二人はハイネに任せていたら埒が明かないと二人でハイネの腕を引っ張り
「あんたこそこそしてないで良い加減 腹
決めなさい」
「そうだよせっかく此処まで来たんだから会いに行けば良いじゃない」
二人でシズクの部屋のドアを開け
ハイネを押し出しドアを閉める。
二人に押し出され出るに出れなくなったハイネ
おまけにドアが閉まり際に二人に
「ハイネ 君そろそろ....」
「シズクに告白しなさい!」
なんて言われたものだから
ハイネの心は落ち着か無かった。
「ハイネ.....良かった....元気に....なって...」
シズクの声が聞こえハイネの体は
びくんと固まり何も返せなかった。
目線もうまく合わせられなかった。
(はぁ....っ こっ告白とか なっ何言ってんだあいつら....)
ハイネは、シズクの表情に少しだけ
目線を合わせた。
するとシズクのその表情を見て....
ハイネは思わず腕を伸ばす。
シズクの髪の毛に指先をかけ優しく梳く
様に髪の毛を撫でる。
そうしてそっとシズクの頬に手を添える。
「テメェ何で泣いてんだよ!」
「え....」ハイネの指摘にシズクは今自分は
気づいたみたいに目尻の涙を自分の手で拭く 「な....何で....だろう....分から....

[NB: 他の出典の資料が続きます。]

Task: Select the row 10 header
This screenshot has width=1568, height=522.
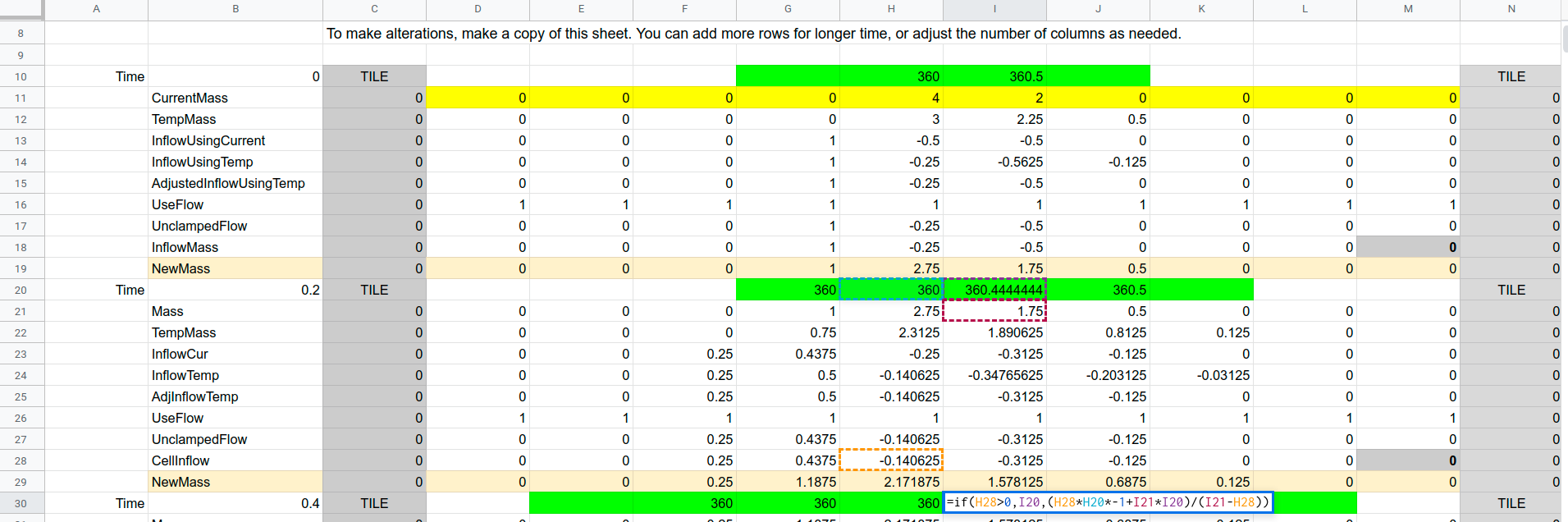Action: pos(21,76)
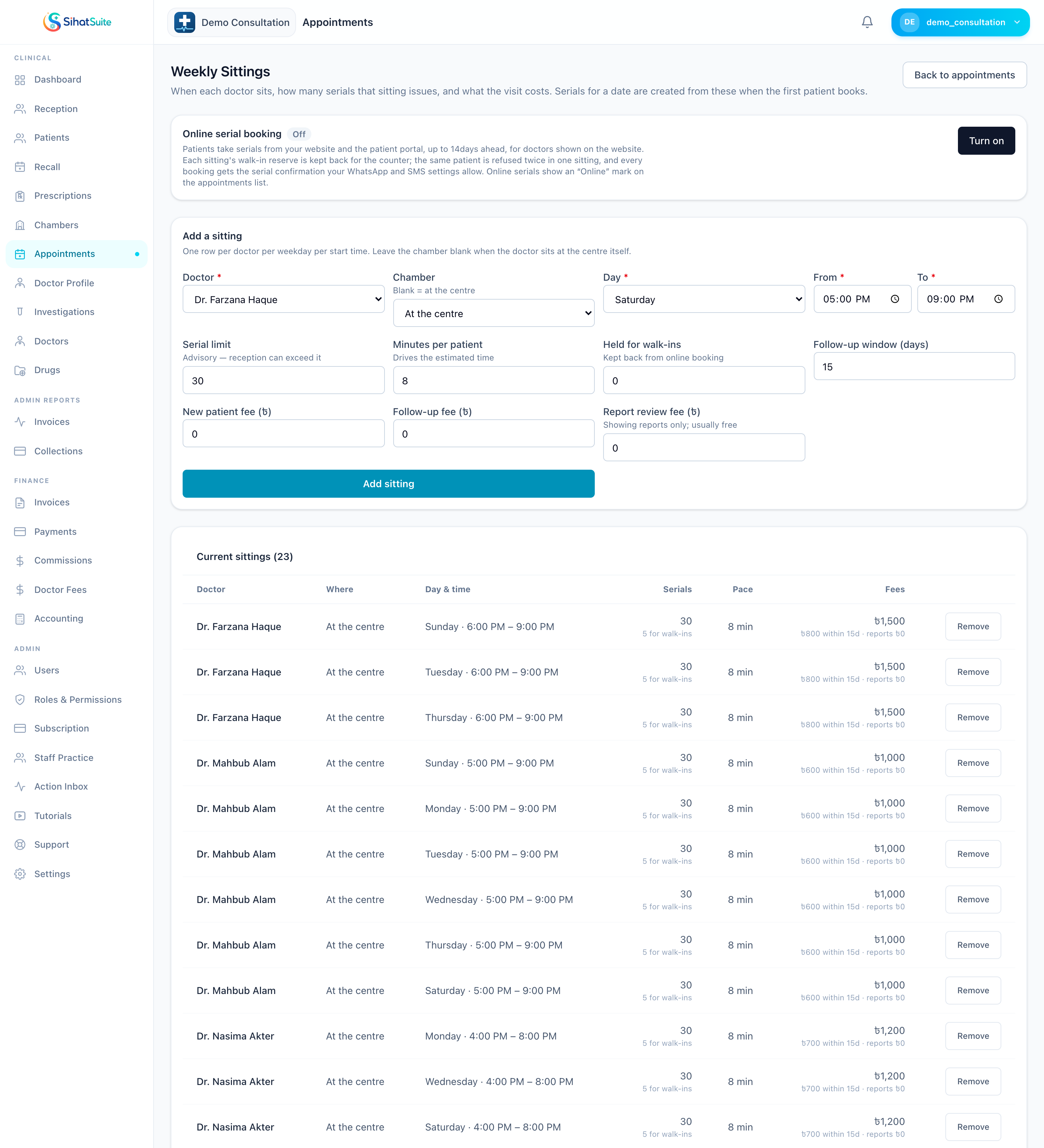1044x1148 pixels.
Task: Open Roles & Permissions shield icon
Action: click(20, 700)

ない....目に....ゴミが....入ったの....かなあ....」
そんなシズクの言葉に何だかハイネは胸が
痛くなり腹が立った。
(何だよ今まで一人で泣いてたのかよ...
今気づいたみたいに分からなかったみたいに言うなよ 無自覚で泣くなよ
何でこいつはいつも人の事は嫌になる位
心配するくせに自分の事は無頓着なんだよ)
「ちっ だったらもっと大声で泣けよ
分かりづれぇんだよ」
そうハイネが声を掛けてもシズクは涙を
拭いて静かに泣くだけだった。
(もっと俺がお前を泣かす時みたいに
大声で泣けよ 嫌いでも馬鹿でも良いから
俺を拒絶した時みたいにわがままでも
やつあたりでも良いから俺を捌け口に
しろよ クソっ馬鹿シズク)
ハイネはたまらなくなりシズクの腕を
引っ張り自分の体でシズクの小柄な体を
包み込んだ。
あんなにシズクに触るのを躊躇していたのに....
(何だかあの時と逆だなあ....)
シズクに優しく抱きしめられたあの時と....
ハイネは思わずしてやったりの表情を
浮かべ「お返し」と呟いた。
シズクは混乱した様に目を丸くしていたが
そんなシズクの顔を見てハイネは抱きしめた腕に力を込めた。
シズクが泣き止むまでハイネの腕の力が
緩む事は無かった。....
ちなみにハイネは結局シズクに告白は
できなかった。
しかしシズクの部屋に入る前と後では
入った後の方が明らかに落ち着いていて
無言だった為 何か良い事があったなと
察したミーナとナイトは 今日の所は
ハイネをこれ以上急かすのを辞め
またいつもの様に二人を見守るのだった。